[[ Data for this exercise, beginning ]]

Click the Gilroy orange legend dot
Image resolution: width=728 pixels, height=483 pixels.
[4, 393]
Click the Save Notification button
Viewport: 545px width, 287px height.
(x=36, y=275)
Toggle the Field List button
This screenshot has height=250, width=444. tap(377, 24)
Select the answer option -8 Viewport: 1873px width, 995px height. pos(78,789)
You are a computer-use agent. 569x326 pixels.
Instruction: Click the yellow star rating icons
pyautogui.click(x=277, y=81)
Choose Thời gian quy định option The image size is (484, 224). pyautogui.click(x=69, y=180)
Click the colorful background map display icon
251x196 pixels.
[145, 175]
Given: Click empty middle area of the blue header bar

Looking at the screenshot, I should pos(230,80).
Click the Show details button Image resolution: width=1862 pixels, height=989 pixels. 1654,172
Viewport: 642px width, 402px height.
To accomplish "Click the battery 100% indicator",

[[ Data for this exercise, end ]]

▶ Exercise prompt: Copy out the material word for word and line for line.

▶ Answer section:
Click the Gilroy orange legend dot
Image resolution: width=728 pixels, height=483 pixels.
[4, 393]
Click the Save Notification button
Viewport: 545px width, 287px height.
(x=36, y=275)
Toggle the Field List button
This screenshot has height=250, width=444. tap(377, 24)
Select the answer option -8 Viewport: 1873px width, 995px height. pos(78,789)
You are a computer-use agent. 569x326 pixels.
Instruction: Click the yellow star rating icons
pyautogui.click(x=277, y=81)
Choose Thời gian quy định option The image size is (484, 224). pyautogui.click(x=69, y=180)
Click the colorful background map display icon
251x196 pixels.
[145, 175]
Given: Click empty middle area of the blue header bar

Looking at the screenshot, I should pos(230,80).
Click the Show details button Image resolution: width=1862 pixels, height=989 pixels. 1654,172
Viewport: 642px width, 402px height.
To accomplish "Click the battery 100% indicator",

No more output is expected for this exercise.